Chihuahuas are tiny dynamos that love to be with their owners and are typically attentive and devoted to them. The American Kennel Club breed standard says Chihuahuas should have “attitudes of self-importance, confidence, self-reliance” much like those of terriers. They have round, apple-shaped heads with pronounced domes; full, expressive eyes; and large, erect ears that give them an alert, interested expression. Chihuahuas should always have long tails, and the way they carry their tails reflects their mood.
Chihuahuas come in two coat types. The first type, and the one most people are familiar with, is the smooth coat. On smooth-coat Chihuahuas, the coat is short over the entire body, though it may be heavier around the neck and tail areas. Long-coat Chihuahuas should have full, long coats, often several inches long, covering their entire bodies. It is especially noticeable around the ears, around the backs of the legs and along the tail. If your dog has long hair on his back and sides, he’s a long-coat Chihuahua; otherwise, he’s the short-coat kind.

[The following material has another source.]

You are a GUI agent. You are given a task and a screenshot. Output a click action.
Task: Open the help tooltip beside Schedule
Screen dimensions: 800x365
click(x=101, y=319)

The Chihuahua Club of America states that Chihuahuas can be any solid color, including black, white, cream, red, blue, gold or silver. If your dog is any of these, or of another single color, he is a solid-color Chihuahua. He may also be one color that is marked or splashed with one or more other colors. Within the breed, tricolor dogs are common; these dogs typically have a lot of black and white on their bodies. Tricolor Chihuahuas are also marked with tan points in various places, usually above or near the eyes, on the ears and on their legs.
According to the AKC, the maximum allowable weight for a Chihuahua is 6 pounds. This is the only recognized size distinction for Chihuahuas; it's the difference between a dog that can be shown at AKC events and one that is too big. Sometimes breeders and others sometimes label their smaller dogs, those under 3 pounds, as teacups or pocket dogs. The "teacup" designation is not an accepted division, though, but more of a sales tactic to convince buyers that they are getting a very small dog. Such dogs may have significant health issues, especially as puppies, and are particularly at risk for developing hypoglycemia and dying quickly if they aren’t fed properly.